Relationship between baseline plasma or tissue levels of IL-6 and clinical benefits of NSCLC patients after PD-1 inhibitors. A Baseline plasma concentration of circulating cytokines between patients with and without PD (PD and non-PD, respectively). B The distribution of baseline plasma IL-6 levels among patients exhibiting a PR, SD, and PD. C The distribution of baseline plasma IL-6 levels between the PD and non-PD patient cohorts. D, G ROC analysis of baseline plasma (D) and tissue (G) IL-6 levels for PFS of patients with NSCLC receiving ICIs in the CICAMS cohort. E, H Kaplan-Meier survival curve of PFS of patients with NSCLC receiving ICIs based on baseline plasma (E) and tissue (H) IL-6 levels. F, I Boxplots evaluating tumor response of NSCLC patients after PD-1 inhibitors between low and high plasma (F) and tissue (I) levels of IL-6 at baseline. sIL6: secreted IL-6

PD-L1 expression is induced by IL-6 via the JAK1/Stat3 signaling pathway

Based on transcriptome data of 1011 patients with NSCLC (510 patients with LUAD and 501 patients with LUSC) from the TCGA database, a significant positive correlation in mRNA levels between IL-6 and PD-L1 was firstly found (Fig. 2A–C).
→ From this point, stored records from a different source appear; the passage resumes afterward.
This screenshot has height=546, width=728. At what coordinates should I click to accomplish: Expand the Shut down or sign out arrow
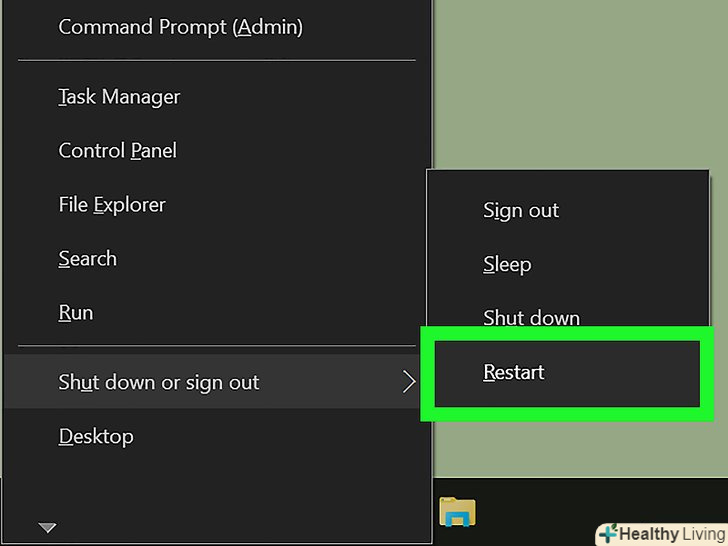click(408, 382)
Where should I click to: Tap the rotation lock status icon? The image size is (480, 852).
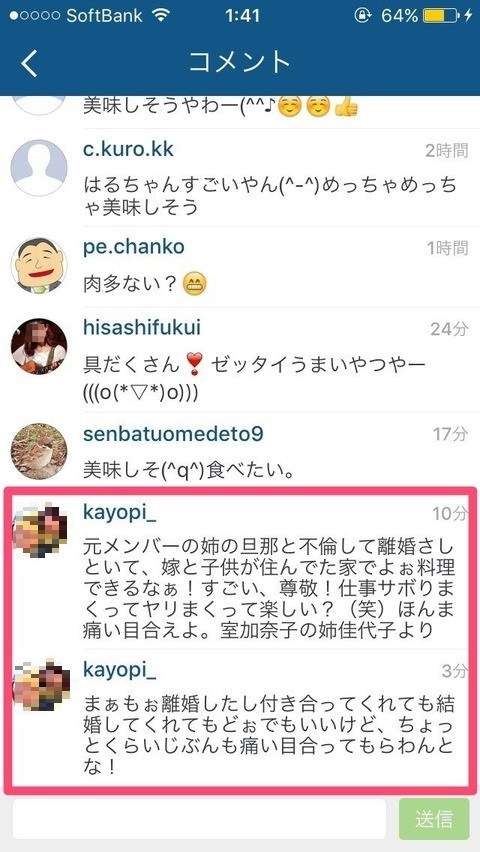363,15
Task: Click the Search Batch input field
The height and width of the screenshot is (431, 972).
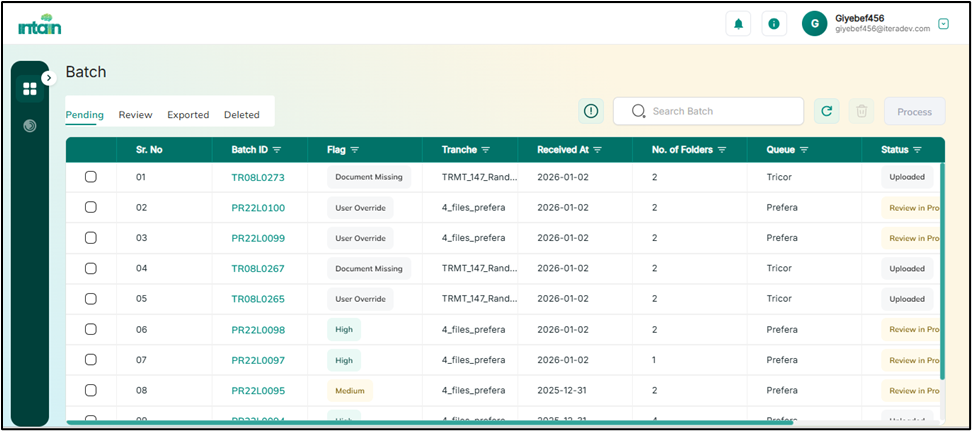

This correlation was further validated in tumor samples resected from 196 patients with NSCLC (137 patients with LUAD and 59 patients with LUSC) in the CICAMS cohort (Fig. 2D–F). Of note, the results of western blotting analyses showed that cells with high levels of IL-6 tended to have high expression levels of PD-L1 (Additional file 2: Fig. S4). Previous studies demonstrated that IL-6 production is able to activate Janus kinase 1 (JAK1), recruiting and activating the Signal Transducer and Activator of Transcription 3 (Stat3) pathway [27]. The JAK1/Stat3 cascade is a pivotal regulator of immune responses and oncogenesis [28]. Hence, we speculated that IL-6 might induce changes in the expression of PD-L1 in tumors via the JAK1/Stat3 signaling pathway. The western blotting analysis revealed that both IL-6 overexpression and stimulation with exogenous IL-6 protein promoted the phosphorylation of JAK1 and Stat3 and upregulated PD-L1 expression (Additional file 2: Fig. S5). However, PD-L1 expression was decreased after treatment with JAK1/2 inhibitor (ruxolitinib), which blocked the activation of JAK1/Stat3 pathway (Fig. 2G, H). Therefore, we concluded that IL-6 upregulated expression of PD-L1 in tumor via the JAK1/Stat3 signaling pathway.

Fig. 2
figure 2

PD-L1 expression is induced by IL-6 via the JAK1/Stat3 signaling pathway. A–C RNA analysis of the correlation between IL-6 and PD-L1 expression in tumor tissues of patients with NSCLC (A), patients with LUAD (B), and patients with LUSC (C) in the TCGA dataset. D–F IHC analysis of the correlation between IL-6 and PD-L1 expression in tumor tissues of patients with NSCLC (D), patients with LUAD (E), and patients with LUSC (F) at the CICAMS. G Western blotting analysis of PD-L1, Stat3 and p-Stat3 expression in control or IL-6-overexpressimg A549 and H1703 cells with or without cotreatment of ruxolitinib (10umol/L) for 24 h. H Western blotting analysis of PD-L1, Stat3 and p-Stat3 expression in A549 and H1703 cells with or without exposure to IL-6 (20 ng/mL) and ruxolitinib (10umol/L) for 24 h. I Tumoricidal activity of CD8+ T cells cocultured with control or IL-6-overexpressing A549 and H1703 cells after treatment with isotype control and durvalumab (1500 μg/mL) for 48 h. J Tumoricidal activity of CD8+ T cells cocultured with A549 and H1703 cells in the presence or absence of IL-6 (20 ng/mL) after treatment with isotype control and durvalumab (1,500 μg/mL) for 48 h. VEC, control group; OE, overexpressing group

In addition, the co-culture of CD8+ T cells and NSCLC cell lines with IL-6, whether via endogenous overexpression or exogenous exposure, resulted in reduced tumoricidal activity. Intriguingly, durvalumab, an anti-PD-L1 inhibitor, noticeably augmented the tumor-killing ability of CD8+ T cells after exposure to IL-6 (Fig. 2I, J). In summary, IL-6 serves as a critical factor involved in the immunosuppression of T cells and tumor cells mediated via the IL-6/JAK1/Stat3 signaling pathway. Further, anti-PD-L1 inhibitors might counteract such immunosuppression.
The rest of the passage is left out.